▶ **WORK REQUEST**: Set down, exactly and with nothing added, the lines running from the one that holds "Impostazioni [button] (819, 2552)" to the final line of the records. Pictures stay out of the copy.

★ ★ ★ ★ ★ ★ ★

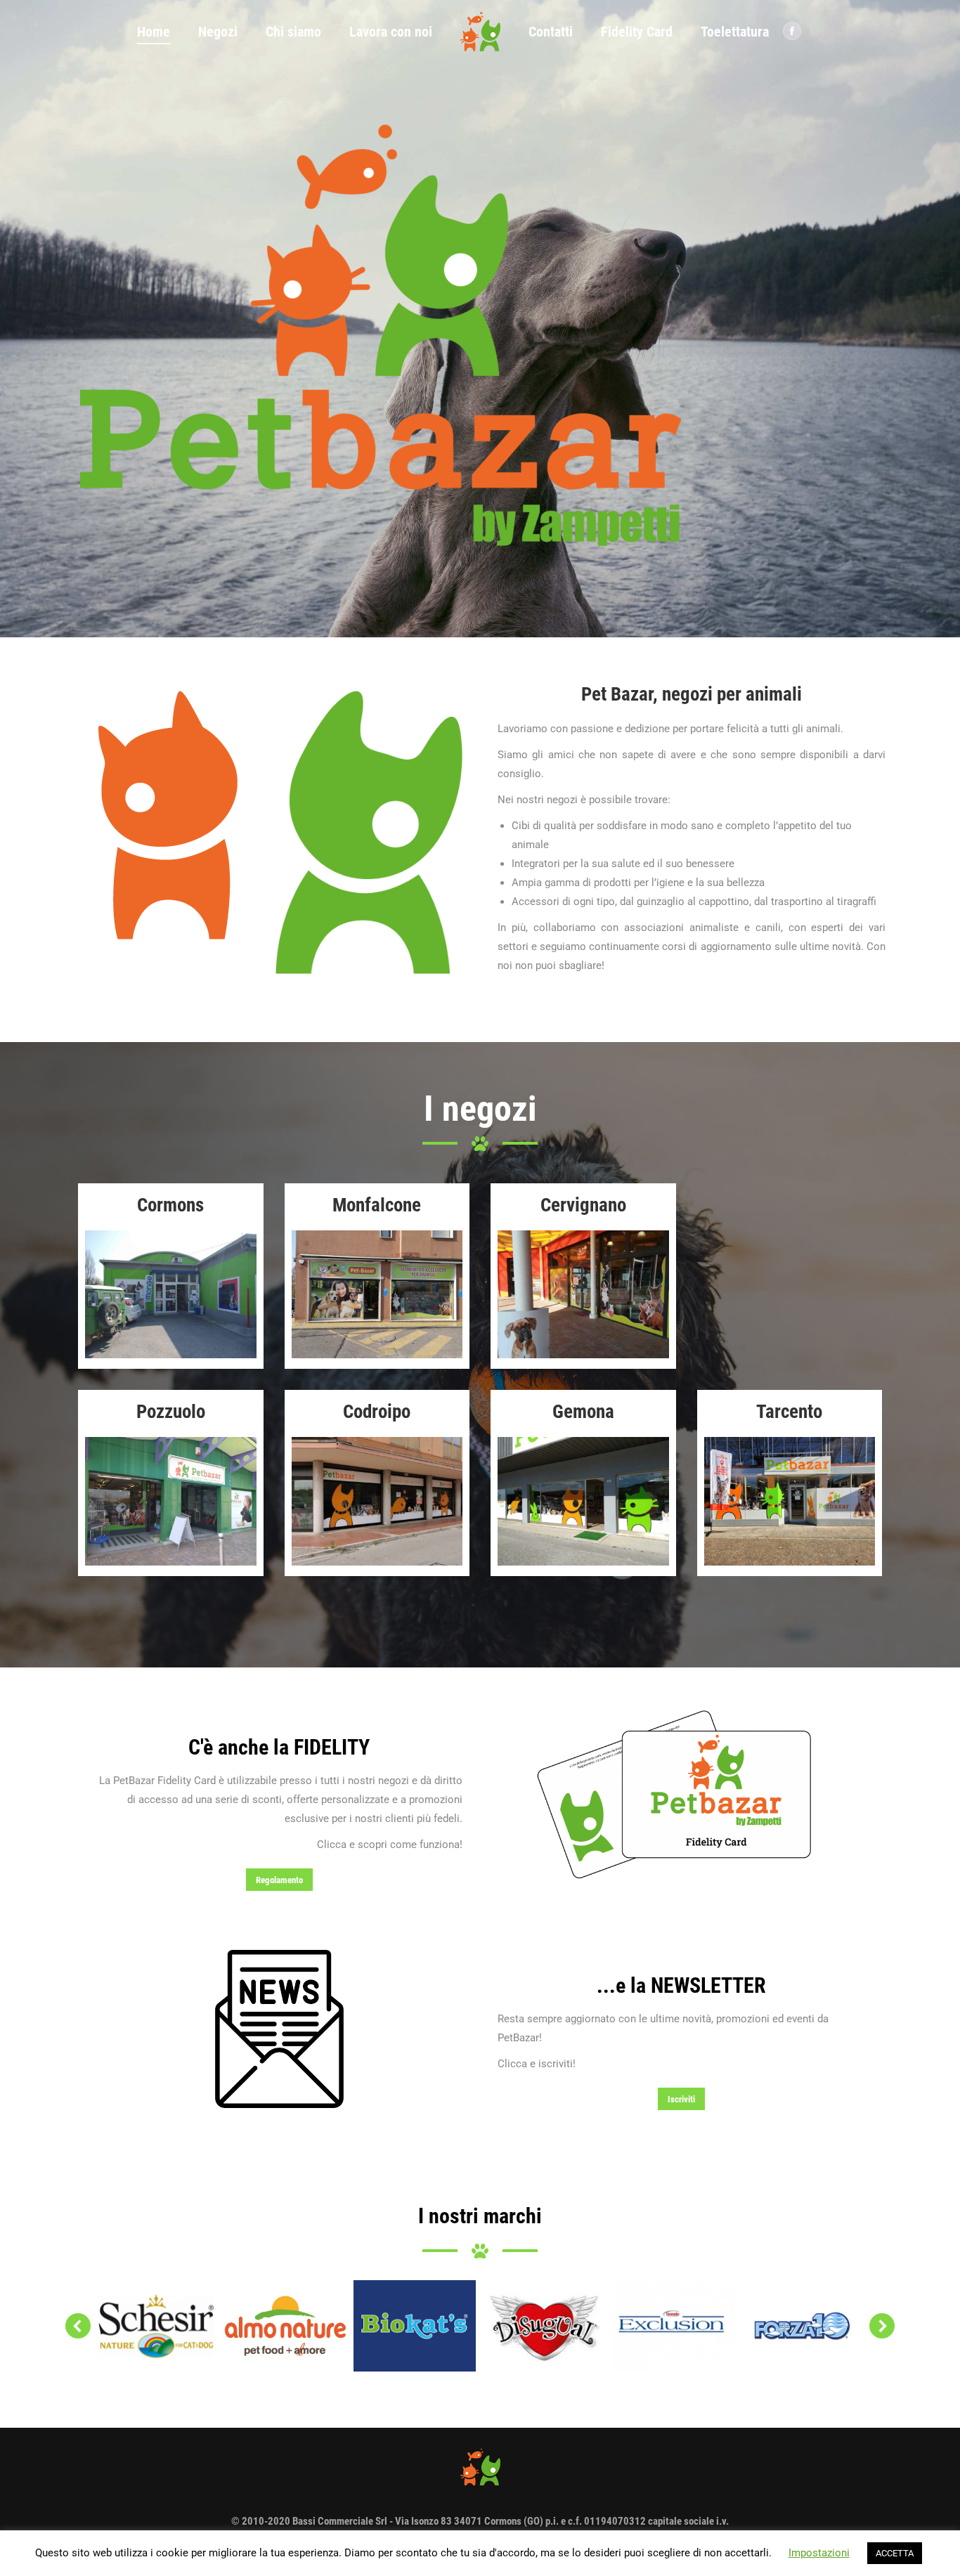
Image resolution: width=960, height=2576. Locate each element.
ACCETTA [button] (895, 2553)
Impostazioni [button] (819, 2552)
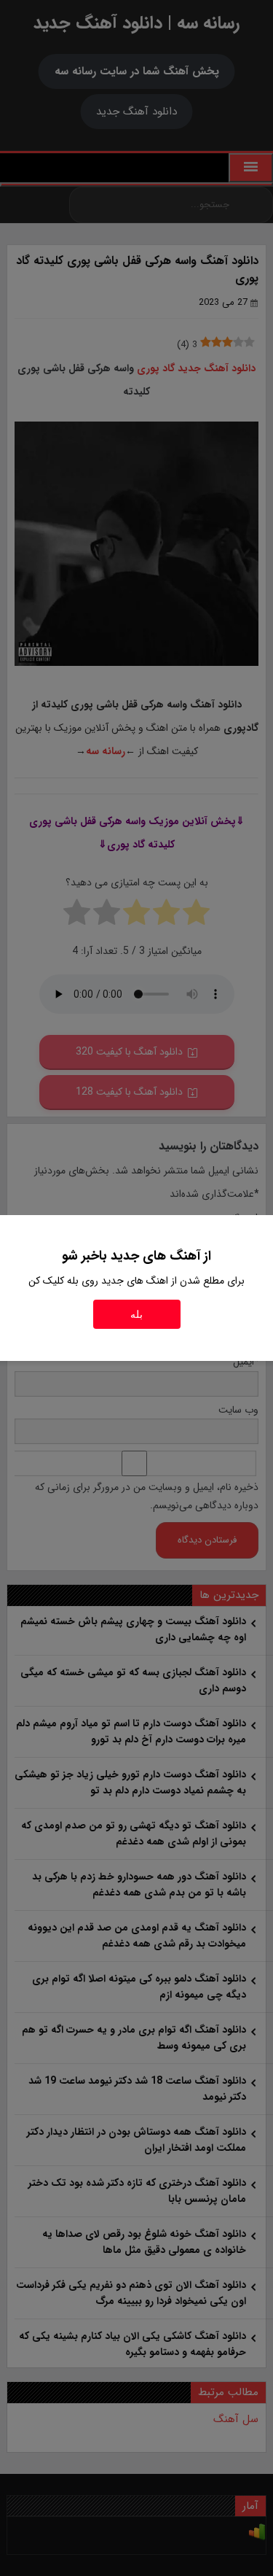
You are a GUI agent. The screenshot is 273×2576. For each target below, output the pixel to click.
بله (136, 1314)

★ ★ ★ ★ ★ ★ ★

▶ **EXERCISE RESPONSE**:
Impostazioni [button] (819, 2552)
You are a GUI agent. The screenshot is 273×2576. For each target below, output the pixel to click.
بله (136, 1314)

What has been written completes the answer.